● 出典抜粋:
========================================

2006年1月の出来事

その日仕事を終えて家に帰るといつものように、長男の友達が5,6人来ていた。
「あぁまた友達が来てるぎょうさん来とるわ・・・」と思いながら夕食前にテレビを見ていた時、電話が鳴った。
子どもの高校のクラブ担任からだった。。。 
内容は「今日の夕方、他校とのサッカーの練習試合中に長男がシュートしたボールが相手キーパーの胸に当り
心肺停止で現在危篤状態である」との事。

直ぐに息子を呼び、何で言わなかったのか??と聞くと、息子もビックリしてるようだった。。。

 息子は「確かに自分の蹴ったボールがあたり、心肺停止になったのは解っている。
けど、倒れて起き上がってこなかったキーパーに声をかけて起しに行った時に呼吸が止まっていることに気づき、
すぐに心肺蘇生(心臓マッサージ)を行い、救急隊が来るまでやり続け、駆けつけた救急隊の処置のあと
病院搬送した時、先生達からもう大丈夫だと言われたから、心配ないと思っていた。」と。。。  
(実際、病院到着は心肺停止から25分かかっていました。)


 息子の友達を帰らせ、息子には「今はお題目しかない、題目あげろ!」と御本尊様の前に座らせ、
私たち夫婦は病院へと走った。
 病院には相手のご両親も来られていて、「息子のせいで大変な事になってしまって本当に申し訳ありません」
とお詫びを言うと、ご両親は「これはスポーツ中の事故です。息子さんには何の落ち度もありません。

========================================

● 提供リスト:
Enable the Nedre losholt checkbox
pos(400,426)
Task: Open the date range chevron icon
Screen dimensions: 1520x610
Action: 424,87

========================================

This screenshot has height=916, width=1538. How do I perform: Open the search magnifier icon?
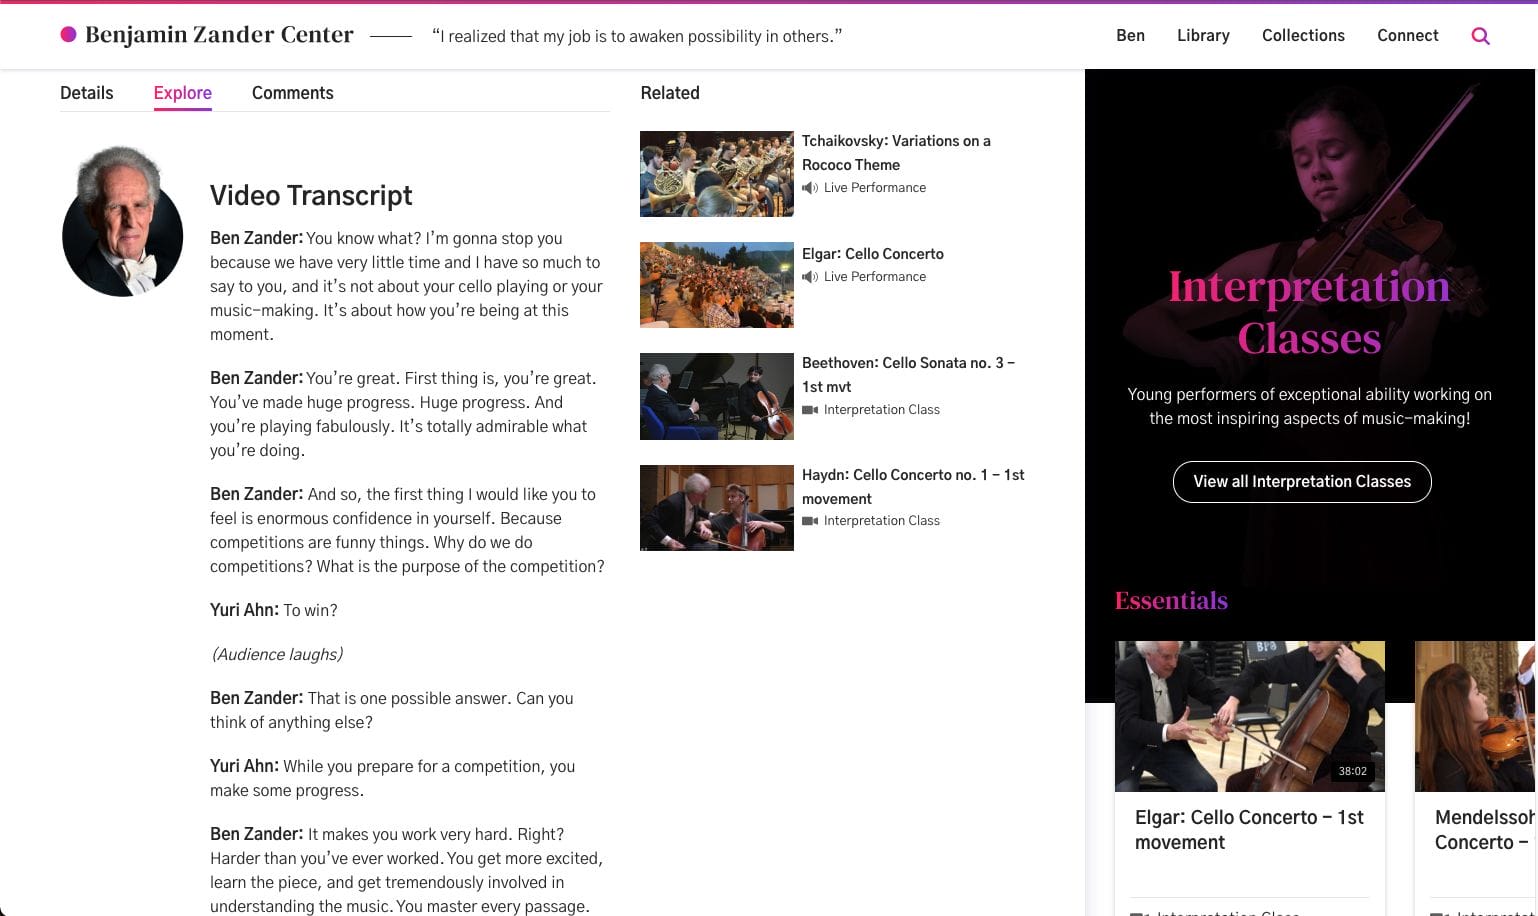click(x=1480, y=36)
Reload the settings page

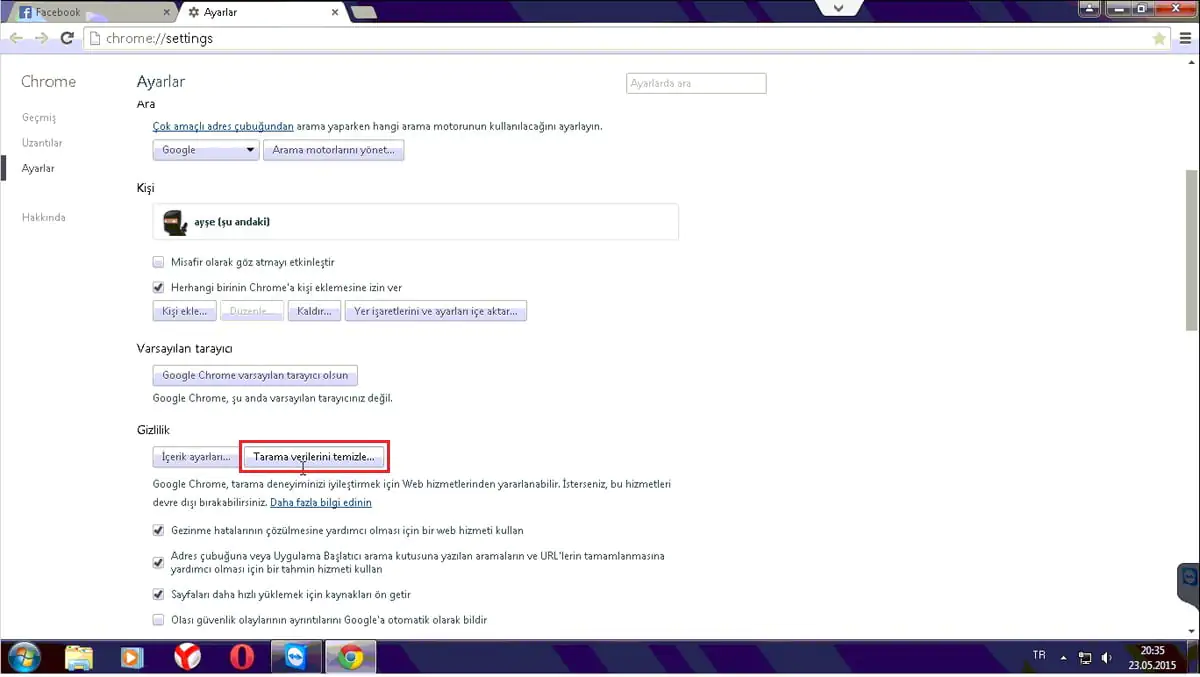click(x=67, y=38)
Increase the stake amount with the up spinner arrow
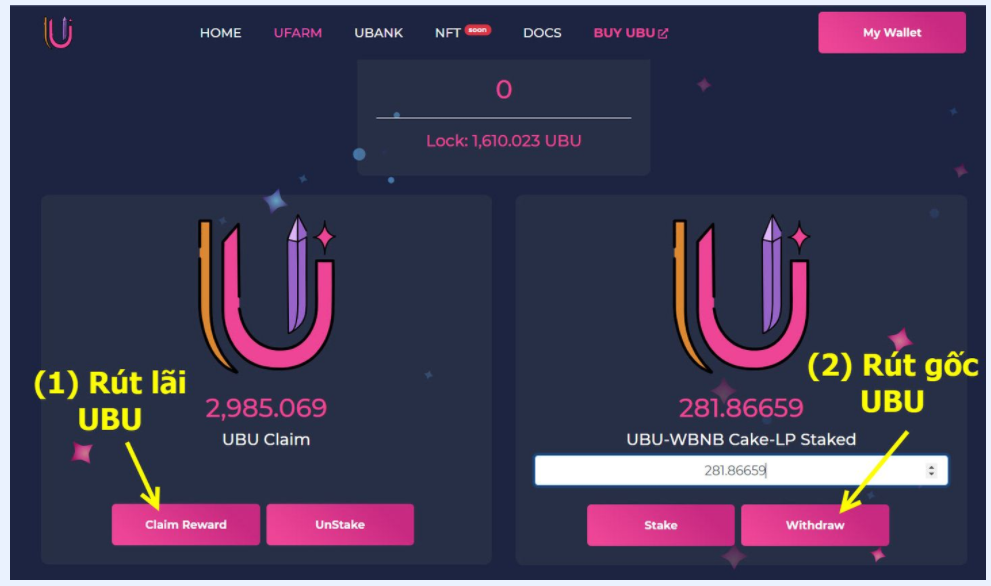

========================================

● 取り組む課題: 上記の出典抜粋のうち、「2006年1月の出来事」から「息子は「確かに自分の蹴ったボールがあたり、心肺停止になったのは解っている。」までの範囲を、両端の語句も含めて一字一句違えずに書き写してください。

● 課題の解答:
2006年1月の出来事

その日仕事を終えて家に帰るといつものように、長男の友達が5,6人来ていた。
「あぁまた友達が来てるぎょうさん来とるわ・・・」と思いながら夕食前にテレビを見ていた時、電話が鳴った。
子どもの高校のクラブ担任からだった。。。 
内容は「今日の夕方、他校とのサッカーの練習試合中に長男がシュートしたボールが相手キーパーの胸に当り
心肺停止で現在危篤状態である」との事。

直ぐに息子を呼び、何で言わなかったのか??と聞くと、息子もビックリしてるようだった。。。

 息子は「確かに自分の蹴ったボールがあたり、心肺停止になったのは解っている。